On May 9, 2006, 16-year-old Chris Lirakis was watching his younger sister at their family’s home in Harborside (Brooksville) while his parents visited his older sister at college in New York. Chris had a headache that seemed to get worse as the day went on, but he didn’t think much of it. Late in the afternoon, his mother called to check in, and Chris wasn’t making much sense. He seemed confused. Something was wrong. She asked a neighbor to check in on him.

The People & Places Behind Chris’ Story

Location
Scene call (Harborside) to Northern Light Eastern Maine Medical Center (Bangor)

Captain
Joe Obremski

Nurse
Charlie Beller

Paramedic
Kevin Burkholder

CommSpec
Bill Bradley

Asset
Rotor Wing

“I am very lucky that I had so many family members and neighbors who were firefighters and there to help,” Chris said. One of these friends, a firefighter in Brooklin, immediately recognized that Chris was unwell and suspected that he might need more advanced care than the nearby community hospital could provide. Harborside is a small community on Penobscot Bay more than an hour drive from Bangor. So, he called LifeFlight of Maine.

“It was a stormy night. It was not a charted landing zone,” Chris remembers. “It was very brave of them to do it. They were able to land in that field and take me to Eastern Maine.” Joe, the LifeFlight pilot determined that it was safe to fly despite the weather, and he landed the aircraft within sight of the Lirakis house.
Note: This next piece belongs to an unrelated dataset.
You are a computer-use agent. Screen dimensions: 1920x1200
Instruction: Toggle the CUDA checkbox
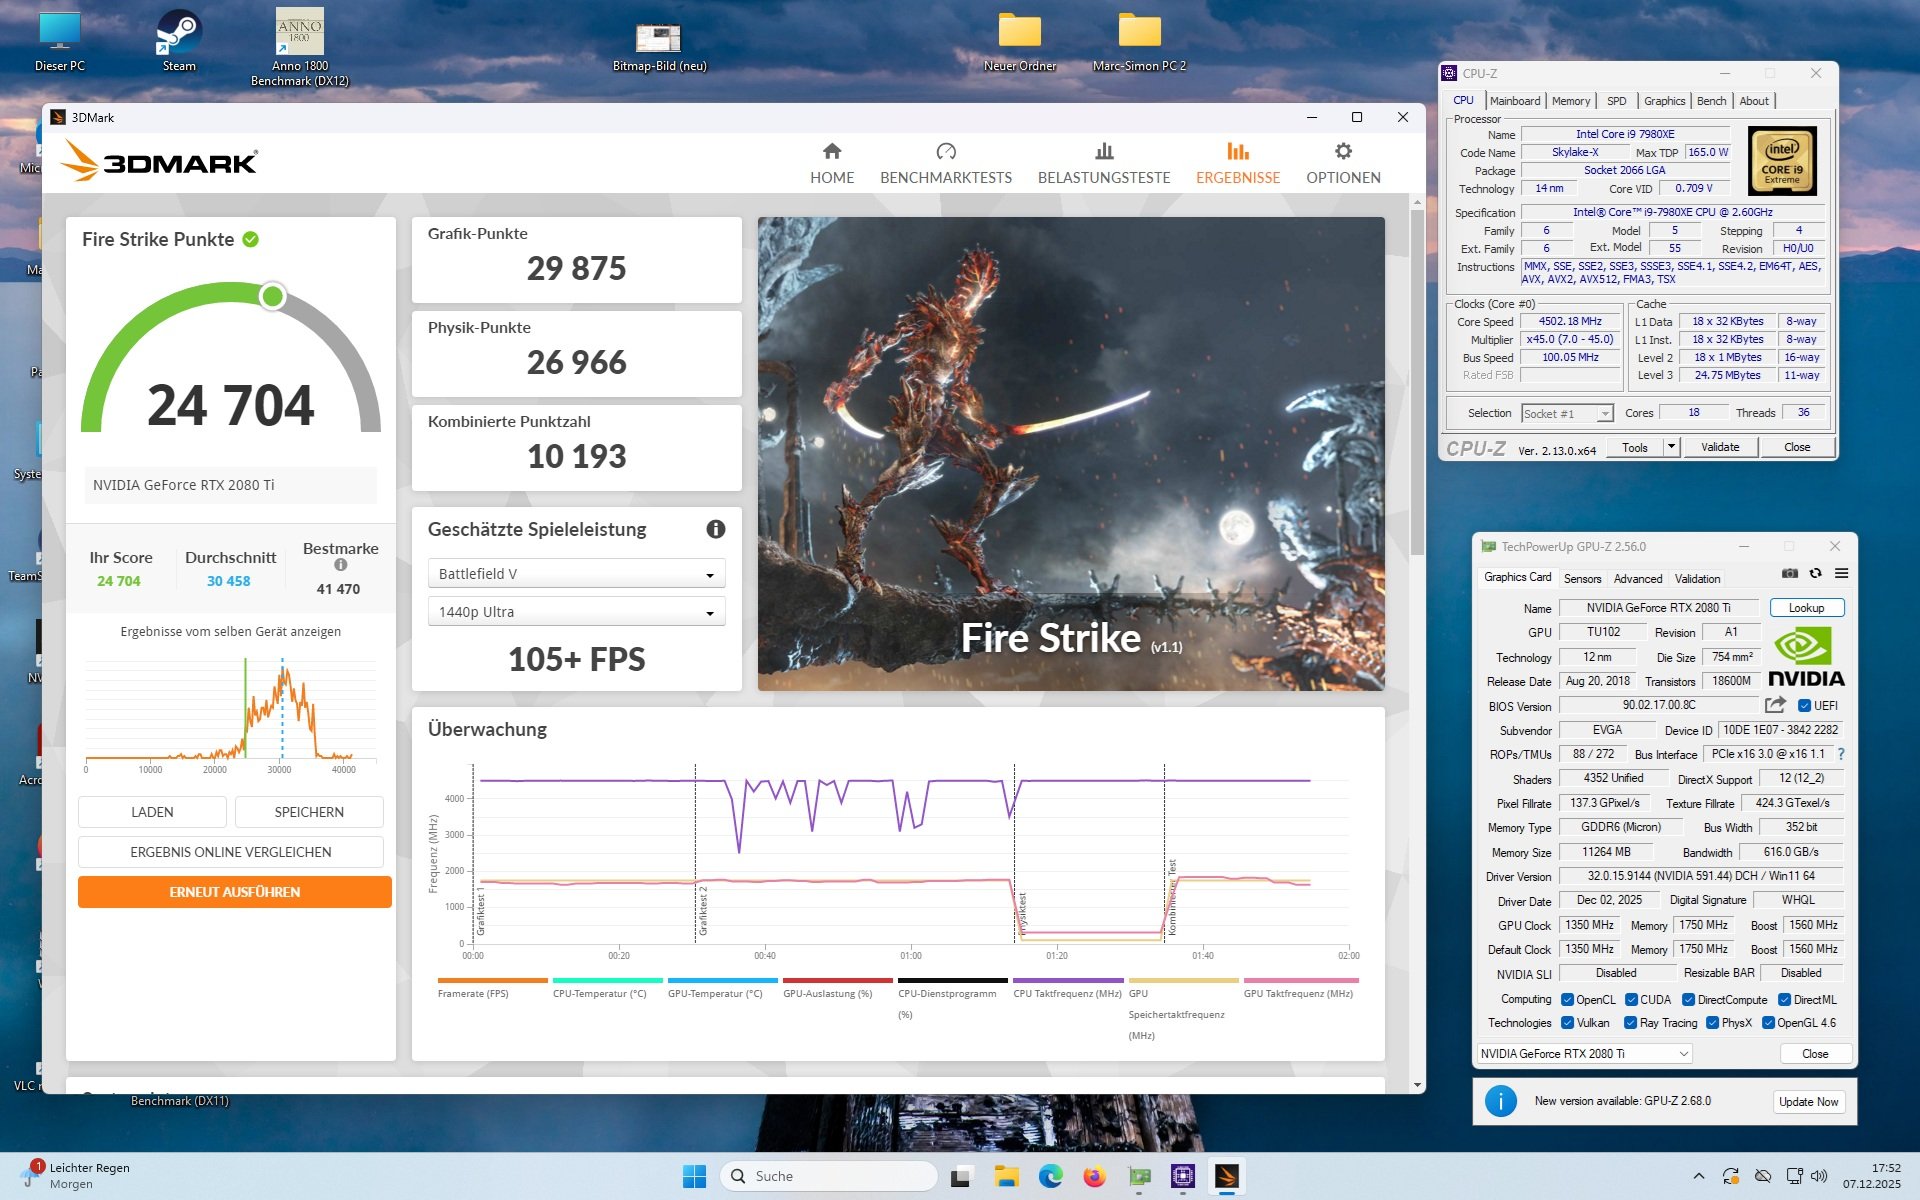1631,999
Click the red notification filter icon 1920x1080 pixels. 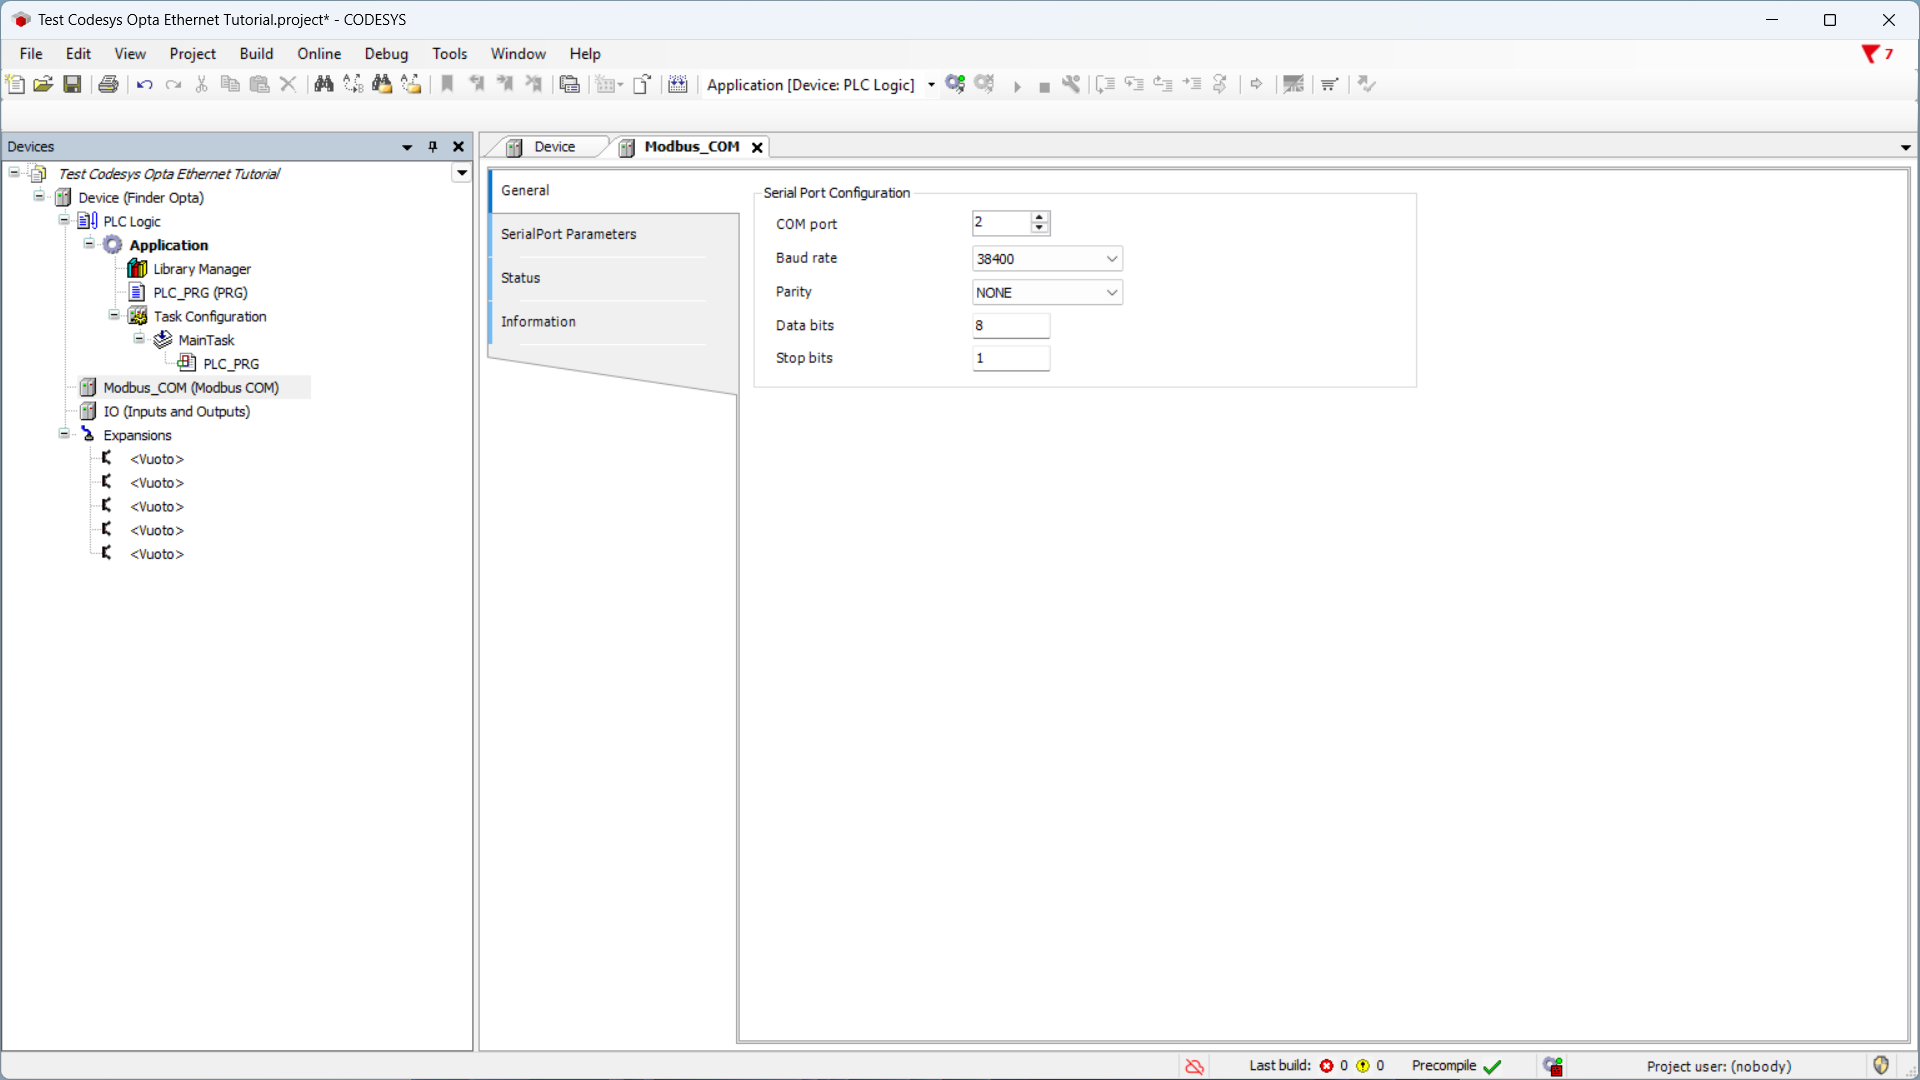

At Northern Light Eastern Maine Medical Center (EMMC) in Bangor, Chris was diagnosed with a brain bleed and was put into a medically induced coma for two weeks. “They did what they did, and they saved me,” Chris said.

Fast forward 17 years, and Chris is married with a ten-year-old daughter, Jade. He and his wife, Krystal, live in Vermont, where she is a board-certified behavioral counselor. Chris earned an undergraduate degree from the University of Maine at Farmington and a graduate degree from Assumption University. He is now a certified rehabilitation counselor. His focus is on helping people find and maintain employment. “I was in speech and occupational therapy for two years after I was discharged from the hospital,” he recalled. “That definitely had a big impact on where I ended up.”

“We’re doing really well now,” Chris said happily and graciously in a recent conversation. “It’s easy to forget what everybody on that helicopter flight had to do. We can’t thank LifeFlight enough.”